The Fire eel (Mastacembelus erythrotaenia) is one of the largest spiny eels to be encountered in the aquarium trade, reaching a maximum size of 80cm/32”. Sizes of 1m/40” or more have been reported in the aquarium literature, although these remain unverified.
Captive fish are unlikely to grow this big and usually reach about two-thirds this size in the aquarium. But even a Fire eel at 50cm/20” is a bruiser of a fish, so a minimum tank size of 400 l/88 gal (approximately 120 x 60 x 60cm/48 x 24 x 24”) is highly recommended for one.
Spiny eels typically enjoy hiding during the day, so the tank should be dimly lit and offer plenty of hiding spaces in the form of large chunks of driftwood or PVC pipes.
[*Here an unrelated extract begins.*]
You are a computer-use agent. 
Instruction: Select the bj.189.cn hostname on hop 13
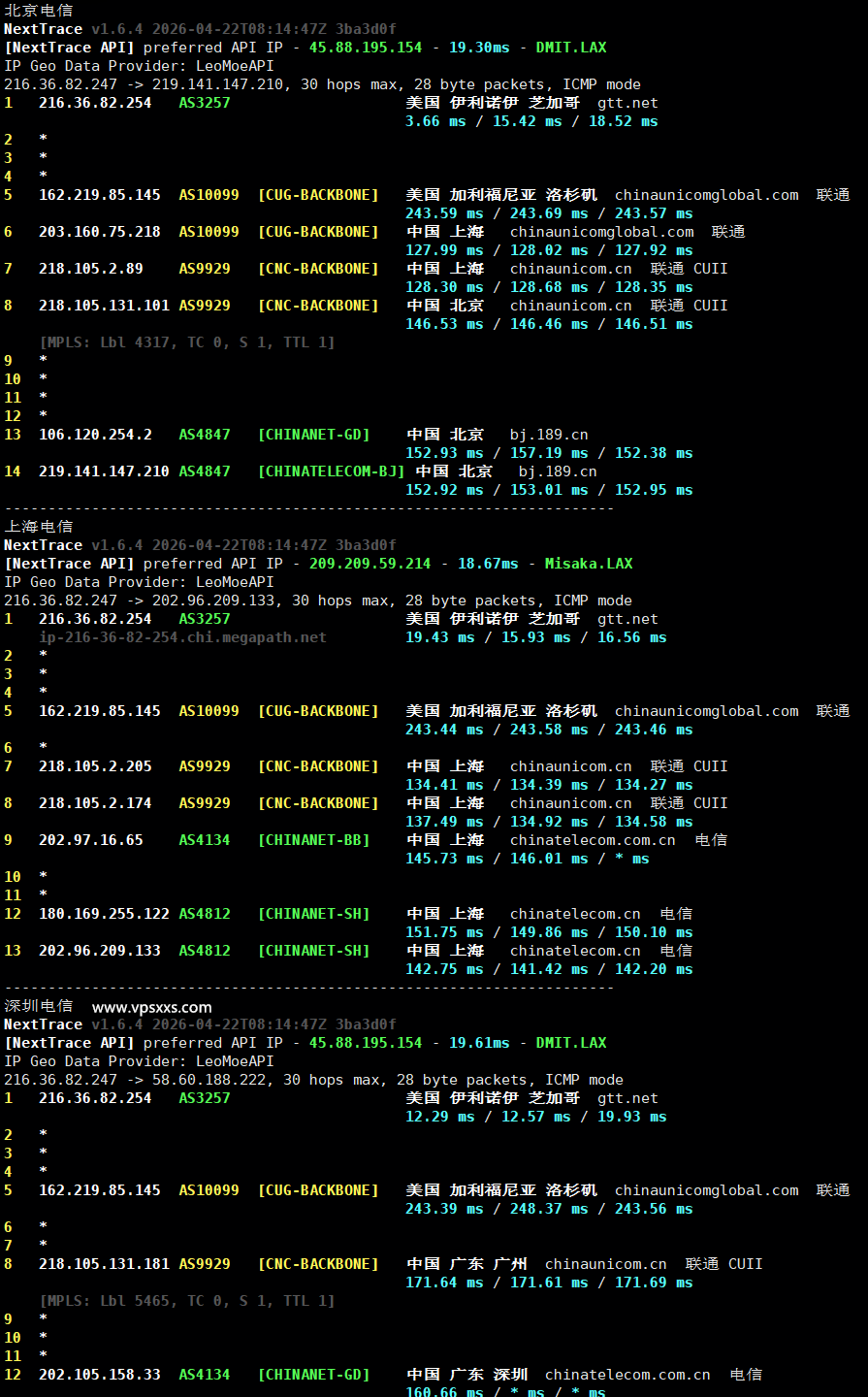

Many spiny eels show a tendency to burrow and Fire eels are no exception. For this reason, it is best to keep rooted aquatic plants in the tank to a minimum, or to dispense with them altogether.
As with other spiny eels, Fire eels are great escape artists, so a tight-fitting tank cover is a necessity.
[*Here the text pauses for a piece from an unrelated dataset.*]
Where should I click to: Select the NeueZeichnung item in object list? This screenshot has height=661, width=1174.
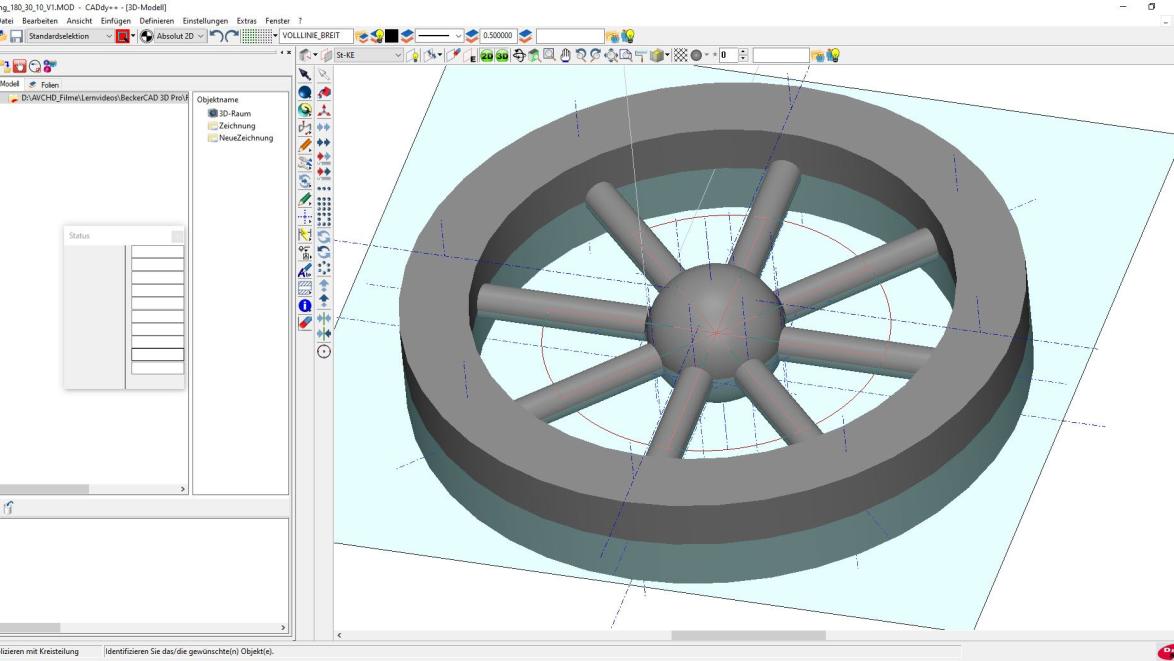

Because Fire eels are typically found in large lowland rivers, they are less demanding with regards to water chemistry compared to some of the more habitat-specific species, such as Macrognathus circumcinctus.
A temperature of about 24-28°C/75-82°F, and a pH of about 6.0-7.5 is just about right. The water should be slightly hard at 6-12 GH.
Fire eels are generally peaceful towards tank mates, although they may be aggressive towards conspecifics.
Conventional wisdom dictates that one fish per tank works best, and that peaceful tank mates that are too large to be eaten, like medium to large barbs, are ideal.
Fire eels are ominivorous, although they most readily take meaty foods in the aquarium.
Younger fish can be fed both live and frozen bloodworms, brineshrimp and other invertebrates. Older fish can learn to take larger food items, such as earthworms, chopped or live shrimp and pieces of fish and mussels.